5C lu şeker ile azotlu organik bazın oluşturduğu moleküle nükleozit denir. Nükleozite fosforik asit bağlanması ile de nükleotid oluşur. Nükleotidlerin de birbirine fosfodiester bağları ile bağlanması sonucu polinükleotidler yani nükleik asitler oluşur.

Ponükleotid oluşumu sırasında ATP harcanır ve su açığa çıkar.

DeoksiriboNükleik Asit = DNA

Yapısında A, G, C ve T olmak üzere 4 çeşit nükleotid bulunur. Bu nükleotidlerin hepsinde de Deoksiriboz şekeri bulunur. Polinükleotid oluşumu sırasında DNA polimeraz görev alır. Fosfodiester bağları ile nükleotidlerin birleştirilmesi sırasında enerji harcanır ve su açığa çıkar.

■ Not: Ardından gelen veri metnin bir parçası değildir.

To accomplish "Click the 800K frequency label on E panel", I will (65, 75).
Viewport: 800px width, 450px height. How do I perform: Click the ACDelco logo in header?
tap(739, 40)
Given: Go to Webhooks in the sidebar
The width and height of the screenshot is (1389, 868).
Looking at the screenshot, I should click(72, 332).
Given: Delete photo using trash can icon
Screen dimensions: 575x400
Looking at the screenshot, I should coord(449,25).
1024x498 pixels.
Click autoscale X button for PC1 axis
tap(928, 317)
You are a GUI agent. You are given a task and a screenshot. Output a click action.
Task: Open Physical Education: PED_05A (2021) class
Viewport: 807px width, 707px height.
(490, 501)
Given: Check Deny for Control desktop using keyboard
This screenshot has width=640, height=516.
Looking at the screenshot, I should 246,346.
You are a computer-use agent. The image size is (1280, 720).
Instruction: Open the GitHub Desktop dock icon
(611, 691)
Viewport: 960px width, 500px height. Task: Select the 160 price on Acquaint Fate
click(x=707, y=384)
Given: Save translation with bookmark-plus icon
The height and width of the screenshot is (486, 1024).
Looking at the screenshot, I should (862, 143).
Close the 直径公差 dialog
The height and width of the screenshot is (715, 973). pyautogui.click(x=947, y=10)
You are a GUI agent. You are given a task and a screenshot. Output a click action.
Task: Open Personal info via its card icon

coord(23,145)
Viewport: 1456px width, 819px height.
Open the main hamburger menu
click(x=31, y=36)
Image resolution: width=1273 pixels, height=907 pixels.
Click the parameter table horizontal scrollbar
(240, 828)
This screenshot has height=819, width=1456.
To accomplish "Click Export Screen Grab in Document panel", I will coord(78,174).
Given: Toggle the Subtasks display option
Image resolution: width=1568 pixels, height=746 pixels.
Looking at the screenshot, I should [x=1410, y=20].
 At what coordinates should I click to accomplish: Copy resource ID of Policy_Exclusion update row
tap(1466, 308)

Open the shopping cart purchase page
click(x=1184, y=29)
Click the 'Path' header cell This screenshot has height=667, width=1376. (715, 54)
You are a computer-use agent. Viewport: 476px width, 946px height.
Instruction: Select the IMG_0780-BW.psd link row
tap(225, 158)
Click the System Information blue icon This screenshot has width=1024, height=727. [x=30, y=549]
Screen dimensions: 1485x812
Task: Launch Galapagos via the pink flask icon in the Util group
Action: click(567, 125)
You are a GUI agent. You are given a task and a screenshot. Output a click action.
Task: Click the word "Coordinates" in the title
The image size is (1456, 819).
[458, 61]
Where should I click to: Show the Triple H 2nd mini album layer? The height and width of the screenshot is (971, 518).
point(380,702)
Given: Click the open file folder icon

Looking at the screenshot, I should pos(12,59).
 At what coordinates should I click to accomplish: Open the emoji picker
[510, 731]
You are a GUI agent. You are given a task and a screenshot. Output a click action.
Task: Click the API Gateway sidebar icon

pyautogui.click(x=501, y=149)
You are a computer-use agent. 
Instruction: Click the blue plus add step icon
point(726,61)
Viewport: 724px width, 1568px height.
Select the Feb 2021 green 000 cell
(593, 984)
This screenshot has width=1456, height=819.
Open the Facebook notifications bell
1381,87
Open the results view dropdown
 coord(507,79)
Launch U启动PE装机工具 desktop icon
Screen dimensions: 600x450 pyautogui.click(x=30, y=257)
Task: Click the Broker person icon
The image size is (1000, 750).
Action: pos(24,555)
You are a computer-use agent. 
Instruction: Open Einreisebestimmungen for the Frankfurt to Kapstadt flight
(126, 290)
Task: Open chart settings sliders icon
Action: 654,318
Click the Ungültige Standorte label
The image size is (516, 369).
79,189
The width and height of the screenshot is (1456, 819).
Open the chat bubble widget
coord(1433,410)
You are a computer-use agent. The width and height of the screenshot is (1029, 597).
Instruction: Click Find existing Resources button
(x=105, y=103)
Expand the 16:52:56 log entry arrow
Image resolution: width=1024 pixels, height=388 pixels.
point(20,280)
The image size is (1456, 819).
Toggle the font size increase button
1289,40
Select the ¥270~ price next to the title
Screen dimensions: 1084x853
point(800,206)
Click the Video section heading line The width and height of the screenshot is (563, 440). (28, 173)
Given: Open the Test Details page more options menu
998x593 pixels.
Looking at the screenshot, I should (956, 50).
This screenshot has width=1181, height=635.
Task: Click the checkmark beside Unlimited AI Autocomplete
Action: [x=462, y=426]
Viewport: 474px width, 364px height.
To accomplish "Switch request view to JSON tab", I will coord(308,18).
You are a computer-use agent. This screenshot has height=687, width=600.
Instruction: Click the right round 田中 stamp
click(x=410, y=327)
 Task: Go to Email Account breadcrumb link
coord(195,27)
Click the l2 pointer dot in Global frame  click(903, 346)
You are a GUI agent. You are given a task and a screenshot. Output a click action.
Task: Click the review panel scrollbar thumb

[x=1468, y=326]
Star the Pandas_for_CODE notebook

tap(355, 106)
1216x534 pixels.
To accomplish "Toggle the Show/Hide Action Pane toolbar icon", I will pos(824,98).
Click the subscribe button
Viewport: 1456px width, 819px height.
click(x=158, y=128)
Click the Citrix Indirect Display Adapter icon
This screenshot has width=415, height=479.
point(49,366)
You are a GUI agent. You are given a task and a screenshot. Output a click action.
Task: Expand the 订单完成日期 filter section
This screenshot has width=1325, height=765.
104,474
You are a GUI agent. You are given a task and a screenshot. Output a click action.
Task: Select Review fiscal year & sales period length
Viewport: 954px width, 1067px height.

DNA çift sarmaldır yani iki polinükleotid zincirden oluşur. Zincirler birbirine zayıf H bağları ile bağlanır. Her bir zinciri oluşturan nükleotidler Deoksiriboz ve fosfat grupları arasında kurulan fosfodiester bağları ile birbirine bağlanır.

DNA molekülü sarmal yani heliks şeklinde kıvrılmış iki zincirli yangın veya minare merdiveni şeklinde bir moleküldür. Merdivenin kenarlarını deoksiriboz ve fosfat molekülleri basamaklarını ise azotlu organik bazlar meydana getirir.

DNA sarmalındaki organik bazlar karşı karşıya gelir. DNA sarmalında bulunan organik bazların kimyasal ve moleküler yapılarından dolayı Adenin karşısına daima Timin, Guanin karşısına ise daima Sitozin gelir. DNA zincirleri bu organik bazlar arasında kurulan H bağları ile bir arada tutulur. A ile T arsında 2 tane H bağı G ile C arasında 3 tane H bağı bulunur.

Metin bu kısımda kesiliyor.